PROVIDED TEXT:
########

Speaker 1 When I felt most, almost betrayed is when I felt like we're all at the table. giving, sharing, and you weren't.
Speaker 1 You were at the table, but it's sort of like, like, it wouldn't be, you know, probably one of the reasons when he went through his divorce, his first marriage, I didn't know what he was going through.
Speaker 1 There probably felt like a little emotional,
Speaker 1 you know,
Speaker 1 I felt emotionally robbed because it was like, you weren't telling me,
Speaker 1
you weren't telling me. And, you know, and maybe it's because I've what you didn't trust me.
You didn't trust yourself. See, she's still hot about it.
Can you tell me?
Speaker 1 Like, what I'm just using as an example in the table of
Speaker 1 for me, at least, that becomes more important,
Speaker 1
you know, and maybe it's because of who I am and trust. And, you know, when you, and I let people in.
So when I let people in, you're in. Yep.
Speaker 1 You know, and I, I don't have the time or the energy to have to second guess what I say to you or how I feel. I want to be at the table with my friends completely myself.
Speaker 1 But that means I'm assuming you are too.
Speaker 1 And if you're not, and in the case of Eva,
Speaker 1 maybe her friend didn't feel like she was fully there or maybe she wasn't.
Speaker 1 Well, it started out with the term imbalanced, which I just can't understand when it comes to friendship.
Speaker 1 Why?
Speaker 1 You really say, what's your problem? Because My friends are my friends. There's, you know,
Speaker 1
relationships ebb and flow. So it's rarely going to be where everybody's feelings are balanced at the same time.

########

GIVEN EXERCISE A:
Repeat the rows from the line with "Given: Click the user avatar icon" to the line with "click(314, 10)", both included, without changing anything.

ENTRIES SHOWN:
########

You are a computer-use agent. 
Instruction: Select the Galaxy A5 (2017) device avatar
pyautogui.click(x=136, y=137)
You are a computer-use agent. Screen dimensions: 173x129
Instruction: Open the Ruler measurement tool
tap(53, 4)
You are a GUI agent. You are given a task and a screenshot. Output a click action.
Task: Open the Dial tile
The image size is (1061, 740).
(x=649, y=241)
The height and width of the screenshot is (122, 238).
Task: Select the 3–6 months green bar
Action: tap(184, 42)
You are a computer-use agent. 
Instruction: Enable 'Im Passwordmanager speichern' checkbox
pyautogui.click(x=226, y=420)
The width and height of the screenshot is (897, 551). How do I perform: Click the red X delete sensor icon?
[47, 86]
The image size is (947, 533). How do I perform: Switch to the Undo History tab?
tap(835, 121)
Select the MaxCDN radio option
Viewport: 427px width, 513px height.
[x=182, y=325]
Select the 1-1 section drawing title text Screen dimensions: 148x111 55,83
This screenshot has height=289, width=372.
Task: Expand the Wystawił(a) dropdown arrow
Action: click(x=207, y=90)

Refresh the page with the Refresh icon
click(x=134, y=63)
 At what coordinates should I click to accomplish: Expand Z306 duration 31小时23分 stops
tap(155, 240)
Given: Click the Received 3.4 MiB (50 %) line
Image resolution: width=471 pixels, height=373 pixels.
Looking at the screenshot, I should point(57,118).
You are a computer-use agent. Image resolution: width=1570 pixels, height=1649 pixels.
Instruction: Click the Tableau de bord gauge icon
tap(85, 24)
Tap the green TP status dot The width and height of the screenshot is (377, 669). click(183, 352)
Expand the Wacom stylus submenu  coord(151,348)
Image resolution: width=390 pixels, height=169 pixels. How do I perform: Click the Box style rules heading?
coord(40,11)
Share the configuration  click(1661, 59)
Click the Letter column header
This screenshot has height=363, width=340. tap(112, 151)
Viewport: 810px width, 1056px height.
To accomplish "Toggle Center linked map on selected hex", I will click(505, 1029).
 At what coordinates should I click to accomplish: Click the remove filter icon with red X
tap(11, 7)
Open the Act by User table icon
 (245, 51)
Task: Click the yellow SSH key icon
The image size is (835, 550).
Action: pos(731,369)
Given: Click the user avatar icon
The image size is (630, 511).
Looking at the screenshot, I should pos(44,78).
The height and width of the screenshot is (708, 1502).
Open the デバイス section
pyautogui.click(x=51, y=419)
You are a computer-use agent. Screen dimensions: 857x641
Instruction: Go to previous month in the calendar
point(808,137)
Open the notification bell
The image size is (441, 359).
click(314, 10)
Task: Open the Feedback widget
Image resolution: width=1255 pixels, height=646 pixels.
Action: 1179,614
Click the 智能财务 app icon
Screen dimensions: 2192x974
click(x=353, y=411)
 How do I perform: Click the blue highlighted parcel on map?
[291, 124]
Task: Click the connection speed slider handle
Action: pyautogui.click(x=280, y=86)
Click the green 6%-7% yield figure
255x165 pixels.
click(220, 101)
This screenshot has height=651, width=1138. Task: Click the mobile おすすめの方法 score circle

########

GIVEN EXERCISE B:
Carry on the transcript about friendship and trust from its final line onward.

RESULT A:
Given: Click the user avatar icon
The image size is (630, 511).
Looking at the screenshot, I should pos(44,78).
The height and width of the screenshot is (708, 1502).
Open the デバイス section
pyautogui.click(x=51, y=419)
You are a computer-use agent. Screen dimensions: 857x641
Instruction: Go to previous month in the calendar
point(808,137)
Open the notification bell
The image size is (441, 359).
click(314, 10)

RESULT B:
So isn't life always out of balance?
Speaker 1 I think
Speaker 1 I don't disagree with that. But there is a, if, if you're, if you're always showing up, if you're always the one that's like checking in, if you're,
Speaker 1 even if you're always the one providing the tickets, that's fine. Like tickets to the games, I'm always the one with the tickets.
Speaker 1 If you find out your other friend has tickets and didn't invite you and you're not like, that's still, there's an imbalance like I'm always thinking of you first, but you're not thinking of me first.
Speaker 1 That's like that's the unhealthy imbalance where it's just okay, you're not going to show up for me in the same way that I show up for you. Or like, you're always at my house and I'm never at yours.
Speaker 1
Yeah. I mean, that, that, that's a problem.
You know, if I look, I don't mind hosting. I don't mind being, because oftentimes in my friend group, I am the one with tickets.
I am the one.
Speaker 1 I have the resources. I've got the, you know, I have more of the special, oh, guess what we can do? And there, there's a natural imbalance, but it's like
Speaker 1 you, if you never invite me on a trip, even if I can't go, or if you never plan a dinner, or whatever, even if it's just pizza, I know your effort is. Yes.
Speaker 1 Even if it's just pizza, like, girl, I know you like pizza and you invited me. This means a lot.
Speaker 1 You know, and I'm fine. I will meet you where you're at because I know that this is your love language.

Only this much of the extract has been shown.